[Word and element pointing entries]
★ ★ ★ ★ ★ ★ ★

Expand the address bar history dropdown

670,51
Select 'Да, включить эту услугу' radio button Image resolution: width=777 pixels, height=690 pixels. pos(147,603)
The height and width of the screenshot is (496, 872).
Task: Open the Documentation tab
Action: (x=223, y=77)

★ ★ ★ ★ ★ ★ ★

## Exercise details
Reproduce every one of the items above word for word, leaving nothing out.

## Output for this exercise
Expand the address bar history dropdown

670,51
Select 'Да, включить эту услугу' radio button Image resolution: width=777 pixels, height=690 pixels. pos(147,603)
The height and width of the screenshot is (496, 872).
Task: Open the Documentation tab
Action: (x=223, y=77)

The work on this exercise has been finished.